Re: [PATCH 1/2] ARM: entry-common: fix forgotten set of thread_info->syscall
From: Russell King - ARM Linux
Date: Tue Jan 20 2015 - 18:05:22 EST
On Tue, Jan 20, 2015 at 10:45:19PM +0000, Russell King - ARM Linux wrote:
> Well, the whole question is this: is restarting a system call like
> usleep() really a separate system call, or is it a kernel implementation
> detail?
>
> If you wanted seccomp to see this, what would be the use case? Why
> would seccomp want to block this syscall? Does it make sense for
> seccomp to block this syscall when it doesn't block something like
> usleep() and then have usleep() fail just because the thread received
> a signal?
>
> I personally regard the whole restart system call thing as a purely
> kernel internal thing which should not be exposed to userland. If
> we decide that it should be exposed to userland, then it becomes part
> of the user ABI, and it /could/ become difficult if we needed to
> change it in future - and I'd rather not get into the "oh shit, we
> can't change it because that would break app X" crap.
Here's a scenario where it could become a problem:
Let's say that we want to use seccomp to secure some code which issues
system calls. We determine that the app uses system calls which don't
result in the restart system call being issued, so we decide to ask
seccomp to block the restart system call.
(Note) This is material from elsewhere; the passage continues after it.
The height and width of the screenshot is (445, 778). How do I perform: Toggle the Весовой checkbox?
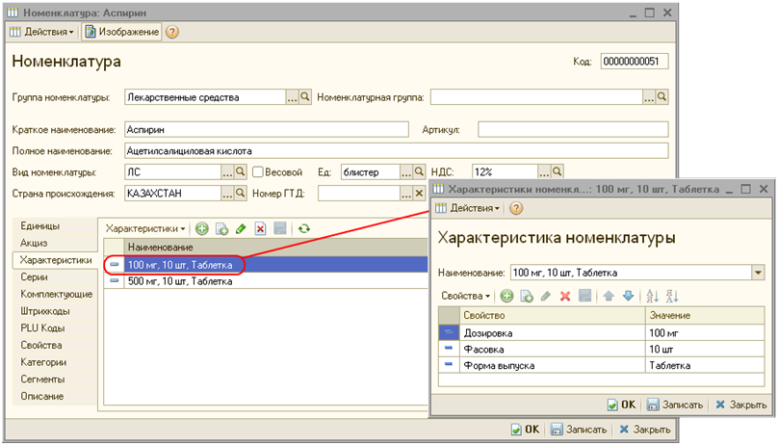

Some of these system calls
that the app was using are restartable system calls.
When these system calls are restarted, what we see via ptrace etc is
that the system call simply gets re-issued as its own system call.
In a future kernel version, we decide that we could really do with one
of those system calls using the restart block feature, so we arrange
for it to set up the restart block, and return -ERESTART_BLOCK. That's
fine for most applications, but this app now breaks.
The side effect of that breakage is that we have to revert that kernel
change - because we've broken userland, and that's simply not allowed.
Now look at the alternative: we don't make the restart syscall visible.
This means that we hide that detail, and we actually reflect the
behaviour that we've had for the other system call restart mechanisms,
and we don't have to fear userspace breakage as a result of switching
from one restart mechanism to another.
I am very much of the opinion that we should be trying to limit the
exposure of inappropriate kernel internal details to userland, because
userland has a habbit of becoming reliant on them, and when it does,
it makes kernel maintanence unnecessarily harder.